At best this was a wish that it would be nice for it to be possible to train many humans to become much more effective at research than the most able humans currently are, maybe a kind of superpower story in rationality training (doing this by the kind of large margin implied in the story doesn’t seem particularly realistic to me, primarily because learning even very well-understood technical material takes a lot of time). It’s certainly not a suggestion that reading LW does the trick, or that it’s easy (or merely very hard) to develop the necessary training program.
[The idea that one intended interpretation was that EY himself is essentially a Beisutsukai of the story is so ridiculous that participating in this conversation feels like a distinctly low-status thing to do, with mostly the bewilderment at the persistence of your argument driving me to publish this comment...]
The falsifiable model of human behavior lurking beneath the fiction here was expounded in To Spread Science, Keep It Secret. Trying to refute that model using details in the work of fiction created to illustrate it isn’t sound.
EDIT: For what it’s worth, this is also the same failure mode anti-Randists fall into when they try to criticize Objectivism after reading Fountainhead and/or Atlas Shrugged. It’s actually much cleaner to construct a criticism from her non-fiction materials, but then one would have to tolerate her non-fiction...
I don’t see anything there about the Bayesian way being much more productive than “Eld science”.
I read the post when it appeared 4 years ago, and I don’t remember anyone saying “Hey, let’s set up a community for people who’ve read Overcoming Bias to research quantum gravity!”
I don’t really care to get into the usual argument about how much progress EY has made on FAI. As I’ve noted above, my own interests (for now) lie elsewhere.
It was not intended as a prediction about his own research efforts over the next four years, as far as I know. Especially since his focus over that time has been on community-building rather than direct FAI research.
Yet it was, whether it was meant to or not. Surely he would be the first one to apply this marvelous approach?
This is a rationalization, and you know it. He stated several times that he neglected SI to concentrate on research.
However, leaving the FAI research alone, I am rooting for your success. I certainly agree that a collaboration of like-minded people has a much better chance of success than any of them on their own, Bayes or no Bayes.
Well, being both outside the academia and not a complete novice in some fields of physics, I would love to get engaged in something like that, while learning the Bayesian way along the way. Whether there are others here in a similar position, I am not sure.
One problem with this approach is that the existing academia has access to all kinds of useful lab equipment, up to and including the Large Hadron Collider. It would be very difficult for a group of enthusiasts to acquire that kind of equipment; and, without it, it’s hard to do any truly revolutionary research.
Presumably the focus would be on areas, such as mathematics, that don’t require expensive equipment.
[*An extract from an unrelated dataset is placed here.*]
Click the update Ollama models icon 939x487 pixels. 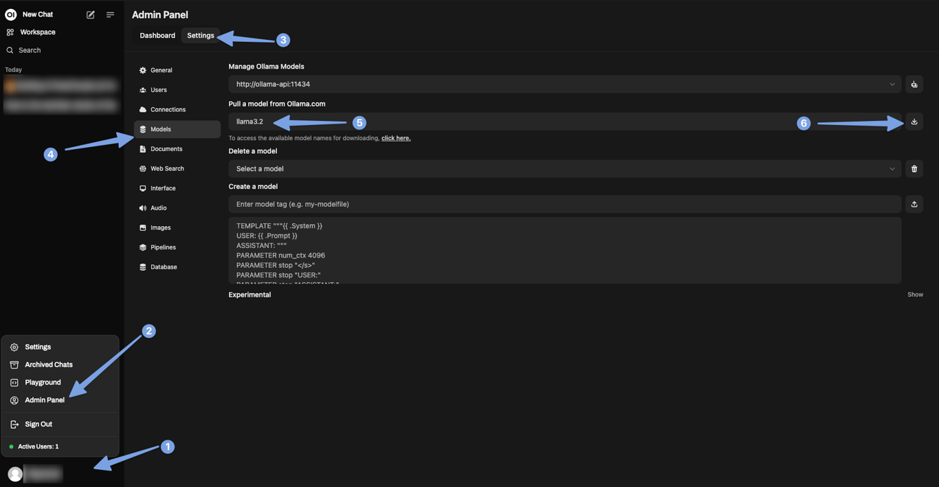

That’s certainly my own interest, anyway.
By the way, I should point out that, although these projects would themselves be outside the academic system, the people pursuing them don’t necessarily need to be.
How do you see the common LW background helping such a group, vs just a group of mathematicians with the same background and credentials, but without any exposure to the Sequences?
This is like saying that “intelligence is no match for a gun”—as if guns grew on trees (to use an EY-ism). Your idea of “Bayesianism” is far too narrow, as if it meant a specific tool (in fact you refer to it as such), rather than a way of life, which is closer to what it means in the context of LW and EY’s Brennan universe. Instead of “Bayesianism”, perhaps you should substitute “the rationality culture promoted by LW”.
If you do it right, you will of course make use of education, experience, creativity, patience and tenacity; and more.